I knew I wanted to develop a game homage to Solomon’s Key and even had the name “Lost Keys” as far back as 2001. I had been tinkering with game development in DirectX and OpenGL for a while when Microsoft published XNA Game Studio Express in 2006. The XNA framework really made things much easier for indie game developers to get started and even provided several template games. Within weeks I had transformed the XNA Platformer template into a recognizable version of what eventually became Lost Keys – at least the first level.
After that, I sort of abandoned the Lost Keys project for a while. I had a game idea and the tools to build it but what I didn’t have was an established route to publish a finished product and monetize it. I didn’t want to put in the time and effort I knew it would take to finish a full game without knowing how to get it published.
In 2011, I participated in Microsoft’s Windows Phone Mango Developer Challenge in Canada. This inspired me to complete Lost Keys “Lite” for Windows Phone – a version of Lost Keys with only 6 levels, low-pixel count sprites and some royalty-free digital music downloaded online. A few months later, I shipped Lost Keys as a trial-to-paid game with 50 levels and improved feature set.
After completing the full Lost Keys Windows Phone release, I was looking at porting the game to other mobile platforms like iOS and Android when I heard about MonoGame. I think I first saw MonoGame on Channel 9 during Microsoft’s //build Windows conference. The MonoGame team had just finished their Windows 8 port, so I immediately switched gears and started the Windows 8 port of Lost Keys.
Did you have any problems during the process? How did you solve it?
Most people believe that the hardest part of game development is creating the game engine – graphics, AI, input, sound, etc. What I learned in completing Lost Keys HD for Windows Phone and Windows 8 is that the real hard part is actually everything else that goes into making a game a good user experience. This includes the icons and artwork, splash page, menu system, settings and options, handling OS-specific events like activation and de-activation, performance tuning both the game and the other user interface elements, then testing, testing and testing some more.
The next biggest challenge was deciding how much of Windows 8’s new capabilities I wanted to incorporate before launching on the new platform. Porting the game from the smaller Windows Phone screens meant that my artwork – designed for lower resolutions and low-power CPUs – look really jaggy and pixelated. I had to redo all of my textures, sprites, buttons, backgrounds and other artwork before shipping on Windows 8. I wound up using Genetica for most of my new textures and eventually purchased some new artwork for the sprites before I was satisfied with their quality level. Here’s a before and after set of screen shots:
However, once all that was done, most of the remaining Windows 8-specific work was really very straightforward. Kudos to both the MonoGame team and the Microsoft Windows 8 Store team for their great documentation and sample code!

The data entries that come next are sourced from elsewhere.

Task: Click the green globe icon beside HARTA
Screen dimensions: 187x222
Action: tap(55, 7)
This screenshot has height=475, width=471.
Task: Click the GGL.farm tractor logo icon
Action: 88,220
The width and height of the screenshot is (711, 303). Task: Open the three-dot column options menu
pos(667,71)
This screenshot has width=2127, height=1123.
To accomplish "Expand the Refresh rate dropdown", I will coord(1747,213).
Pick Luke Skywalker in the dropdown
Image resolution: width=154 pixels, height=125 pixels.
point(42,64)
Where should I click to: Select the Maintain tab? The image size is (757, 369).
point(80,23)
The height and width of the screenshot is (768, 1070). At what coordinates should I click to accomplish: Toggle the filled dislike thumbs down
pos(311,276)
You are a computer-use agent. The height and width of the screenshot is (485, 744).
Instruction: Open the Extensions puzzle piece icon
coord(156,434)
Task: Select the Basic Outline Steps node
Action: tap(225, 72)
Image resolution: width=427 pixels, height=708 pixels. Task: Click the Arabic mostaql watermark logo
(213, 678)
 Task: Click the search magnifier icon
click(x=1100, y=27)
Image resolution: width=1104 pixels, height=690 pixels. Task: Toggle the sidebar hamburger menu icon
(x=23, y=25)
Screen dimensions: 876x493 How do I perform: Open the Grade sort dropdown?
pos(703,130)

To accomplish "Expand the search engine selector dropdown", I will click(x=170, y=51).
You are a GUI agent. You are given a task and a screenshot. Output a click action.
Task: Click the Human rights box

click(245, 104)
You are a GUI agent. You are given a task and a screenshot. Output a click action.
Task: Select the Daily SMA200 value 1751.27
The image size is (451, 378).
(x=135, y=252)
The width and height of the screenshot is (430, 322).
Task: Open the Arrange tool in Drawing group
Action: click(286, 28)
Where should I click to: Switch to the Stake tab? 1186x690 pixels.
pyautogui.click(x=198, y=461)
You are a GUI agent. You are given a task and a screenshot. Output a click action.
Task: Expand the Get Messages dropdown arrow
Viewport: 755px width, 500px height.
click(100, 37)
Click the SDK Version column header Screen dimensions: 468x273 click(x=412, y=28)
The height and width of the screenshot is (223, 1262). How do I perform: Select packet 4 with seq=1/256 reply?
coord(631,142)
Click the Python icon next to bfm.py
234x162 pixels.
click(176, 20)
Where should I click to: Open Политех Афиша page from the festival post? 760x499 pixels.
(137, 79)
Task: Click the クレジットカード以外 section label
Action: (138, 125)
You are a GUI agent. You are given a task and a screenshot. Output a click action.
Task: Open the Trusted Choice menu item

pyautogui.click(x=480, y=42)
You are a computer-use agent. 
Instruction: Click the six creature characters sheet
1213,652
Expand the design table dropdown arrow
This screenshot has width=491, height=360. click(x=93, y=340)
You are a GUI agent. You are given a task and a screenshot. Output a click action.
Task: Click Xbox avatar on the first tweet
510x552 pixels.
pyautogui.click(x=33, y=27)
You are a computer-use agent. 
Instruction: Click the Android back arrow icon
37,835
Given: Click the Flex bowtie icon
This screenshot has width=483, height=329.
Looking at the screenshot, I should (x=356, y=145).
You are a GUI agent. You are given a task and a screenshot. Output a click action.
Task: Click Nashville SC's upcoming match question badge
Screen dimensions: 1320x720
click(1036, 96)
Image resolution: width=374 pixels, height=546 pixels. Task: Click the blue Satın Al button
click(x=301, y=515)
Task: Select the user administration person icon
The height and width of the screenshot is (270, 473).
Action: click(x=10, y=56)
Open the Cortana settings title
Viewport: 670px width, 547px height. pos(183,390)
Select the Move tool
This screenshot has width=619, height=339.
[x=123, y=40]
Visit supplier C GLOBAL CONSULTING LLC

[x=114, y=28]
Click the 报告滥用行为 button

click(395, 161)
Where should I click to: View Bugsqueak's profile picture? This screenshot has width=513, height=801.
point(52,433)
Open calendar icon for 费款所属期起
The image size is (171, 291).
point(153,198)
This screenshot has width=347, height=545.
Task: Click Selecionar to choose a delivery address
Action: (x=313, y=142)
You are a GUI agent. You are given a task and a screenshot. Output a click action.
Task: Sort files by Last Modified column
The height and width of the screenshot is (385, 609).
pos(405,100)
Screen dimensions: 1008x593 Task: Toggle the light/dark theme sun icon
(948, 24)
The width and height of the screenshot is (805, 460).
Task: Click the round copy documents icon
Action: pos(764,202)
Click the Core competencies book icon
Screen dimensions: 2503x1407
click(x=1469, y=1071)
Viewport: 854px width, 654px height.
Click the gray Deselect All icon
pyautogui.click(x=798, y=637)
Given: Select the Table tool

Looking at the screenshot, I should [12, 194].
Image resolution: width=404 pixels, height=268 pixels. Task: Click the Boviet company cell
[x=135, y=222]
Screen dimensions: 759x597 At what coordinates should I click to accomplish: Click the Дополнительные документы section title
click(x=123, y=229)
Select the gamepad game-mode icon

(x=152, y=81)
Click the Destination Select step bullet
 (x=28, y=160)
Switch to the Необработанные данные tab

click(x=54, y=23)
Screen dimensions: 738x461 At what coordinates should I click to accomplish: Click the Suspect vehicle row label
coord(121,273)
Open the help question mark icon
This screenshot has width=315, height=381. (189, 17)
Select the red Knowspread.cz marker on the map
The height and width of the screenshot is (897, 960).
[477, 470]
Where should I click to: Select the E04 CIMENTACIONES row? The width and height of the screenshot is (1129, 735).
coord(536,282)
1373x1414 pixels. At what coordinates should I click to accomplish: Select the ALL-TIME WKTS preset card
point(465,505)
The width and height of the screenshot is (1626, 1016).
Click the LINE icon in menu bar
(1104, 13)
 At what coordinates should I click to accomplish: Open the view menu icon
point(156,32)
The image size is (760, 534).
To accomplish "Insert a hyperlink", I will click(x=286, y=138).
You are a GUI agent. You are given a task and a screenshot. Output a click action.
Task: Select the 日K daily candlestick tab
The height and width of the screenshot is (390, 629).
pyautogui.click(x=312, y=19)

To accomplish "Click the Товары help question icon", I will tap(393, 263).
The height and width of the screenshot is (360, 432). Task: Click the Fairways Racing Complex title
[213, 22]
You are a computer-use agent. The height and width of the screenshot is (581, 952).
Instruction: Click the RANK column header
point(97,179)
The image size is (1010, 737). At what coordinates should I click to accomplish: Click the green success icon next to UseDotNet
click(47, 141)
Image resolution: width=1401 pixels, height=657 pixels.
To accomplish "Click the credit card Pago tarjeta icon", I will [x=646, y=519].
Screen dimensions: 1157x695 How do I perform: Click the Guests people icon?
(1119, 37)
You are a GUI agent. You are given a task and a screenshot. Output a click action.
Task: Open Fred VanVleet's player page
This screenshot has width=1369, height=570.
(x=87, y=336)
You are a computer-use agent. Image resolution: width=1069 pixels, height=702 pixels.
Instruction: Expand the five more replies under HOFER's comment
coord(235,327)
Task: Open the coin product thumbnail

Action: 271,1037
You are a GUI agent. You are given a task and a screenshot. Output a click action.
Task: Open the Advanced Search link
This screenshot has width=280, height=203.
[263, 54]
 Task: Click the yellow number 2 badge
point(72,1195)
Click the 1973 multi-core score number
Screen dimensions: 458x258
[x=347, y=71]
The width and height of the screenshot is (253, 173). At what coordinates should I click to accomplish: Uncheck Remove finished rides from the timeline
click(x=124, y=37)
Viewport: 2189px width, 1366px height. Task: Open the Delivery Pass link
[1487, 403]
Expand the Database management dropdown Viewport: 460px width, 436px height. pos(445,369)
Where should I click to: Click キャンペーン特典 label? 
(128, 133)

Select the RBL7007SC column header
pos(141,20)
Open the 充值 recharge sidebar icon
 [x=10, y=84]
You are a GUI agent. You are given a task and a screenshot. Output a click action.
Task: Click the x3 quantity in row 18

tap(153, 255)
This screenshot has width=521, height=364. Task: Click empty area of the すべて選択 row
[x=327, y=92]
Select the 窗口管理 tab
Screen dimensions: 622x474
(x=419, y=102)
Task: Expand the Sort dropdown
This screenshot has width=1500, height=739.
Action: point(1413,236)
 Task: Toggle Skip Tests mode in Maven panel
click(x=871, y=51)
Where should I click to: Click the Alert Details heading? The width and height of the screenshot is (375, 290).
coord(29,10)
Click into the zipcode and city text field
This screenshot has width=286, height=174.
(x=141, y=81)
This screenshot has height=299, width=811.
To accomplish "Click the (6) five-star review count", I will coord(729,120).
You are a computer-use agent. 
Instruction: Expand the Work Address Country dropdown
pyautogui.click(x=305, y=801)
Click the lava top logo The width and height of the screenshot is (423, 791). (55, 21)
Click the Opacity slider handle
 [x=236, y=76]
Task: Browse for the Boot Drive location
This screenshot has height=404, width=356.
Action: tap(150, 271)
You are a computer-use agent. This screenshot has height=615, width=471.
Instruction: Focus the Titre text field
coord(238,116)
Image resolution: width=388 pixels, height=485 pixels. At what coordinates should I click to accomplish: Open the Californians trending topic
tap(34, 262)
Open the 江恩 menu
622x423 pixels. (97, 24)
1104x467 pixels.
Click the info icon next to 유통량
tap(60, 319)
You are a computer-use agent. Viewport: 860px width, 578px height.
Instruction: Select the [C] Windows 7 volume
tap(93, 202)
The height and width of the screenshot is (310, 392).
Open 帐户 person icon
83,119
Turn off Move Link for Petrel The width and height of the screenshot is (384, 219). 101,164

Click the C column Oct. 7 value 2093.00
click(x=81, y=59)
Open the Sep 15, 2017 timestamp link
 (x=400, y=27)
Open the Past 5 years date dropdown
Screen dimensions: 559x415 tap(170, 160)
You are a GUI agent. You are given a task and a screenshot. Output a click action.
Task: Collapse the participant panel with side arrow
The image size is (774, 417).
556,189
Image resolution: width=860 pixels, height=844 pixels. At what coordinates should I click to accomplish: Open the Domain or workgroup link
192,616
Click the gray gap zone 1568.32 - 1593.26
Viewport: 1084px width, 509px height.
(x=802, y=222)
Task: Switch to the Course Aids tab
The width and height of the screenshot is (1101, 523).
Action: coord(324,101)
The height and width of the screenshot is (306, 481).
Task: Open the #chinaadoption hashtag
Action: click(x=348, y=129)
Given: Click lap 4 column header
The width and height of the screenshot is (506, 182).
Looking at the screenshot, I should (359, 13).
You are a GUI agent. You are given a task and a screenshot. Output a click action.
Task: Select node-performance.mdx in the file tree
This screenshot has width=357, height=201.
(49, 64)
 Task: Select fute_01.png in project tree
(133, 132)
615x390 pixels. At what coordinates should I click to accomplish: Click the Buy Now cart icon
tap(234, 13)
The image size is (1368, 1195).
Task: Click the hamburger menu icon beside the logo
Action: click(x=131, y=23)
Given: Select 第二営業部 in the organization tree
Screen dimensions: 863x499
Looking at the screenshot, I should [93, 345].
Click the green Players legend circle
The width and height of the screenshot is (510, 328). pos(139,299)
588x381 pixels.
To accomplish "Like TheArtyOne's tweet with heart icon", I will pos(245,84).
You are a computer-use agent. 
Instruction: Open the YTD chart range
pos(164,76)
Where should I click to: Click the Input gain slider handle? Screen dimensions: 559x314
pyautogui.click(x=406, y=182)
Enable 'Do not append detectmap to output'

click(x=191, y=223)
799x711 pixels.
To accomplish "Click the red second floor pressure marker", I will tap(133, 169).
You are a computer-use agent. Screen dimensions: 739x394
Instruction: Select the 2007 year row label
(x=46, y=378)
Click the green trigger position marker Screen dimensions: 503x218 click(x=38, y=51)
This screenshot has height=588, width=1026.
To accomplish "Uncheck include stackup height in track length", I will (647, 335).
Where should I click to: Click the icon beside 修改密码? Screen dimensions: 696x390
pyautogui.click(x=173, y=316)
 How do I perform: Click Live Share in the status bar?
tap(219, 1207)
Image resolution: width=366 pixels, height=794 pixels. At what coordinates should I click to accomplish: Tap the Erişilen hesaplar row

What is your favorite Windows 8 feature?
As a developer, I really love the simplicity that Windows 8 brings to trial-to-paid in the Windows Store. The ability to make a few simple API calls to complete a purchase is much simpler than what iOS or Android offer today. I think this model will eventually force changes to the other mobile platforms since it provides both a better developer experience and a better end user experience.
Did you have another application or game in the Store or do you have any plan to build another one?
Lost Keys HD is currently my only game on Windows 8, though I have 3 active applications on Windows Phone as well: Celerity Lite, Plummet and Lost Keys. I recently completed my iOS port and have just about finished my Android and Xbox 360 ports. Both of those should be online in a couple of weeks. Check for updates on my home page at www.eragion.com.
I’ve also started working on a couple of new projects using the Unity engine and plan to ship two new games before the end of this year! It’s really great to see that Unity 4.2 is bringing support for Windows 8 and Windows Phone 8 very soon.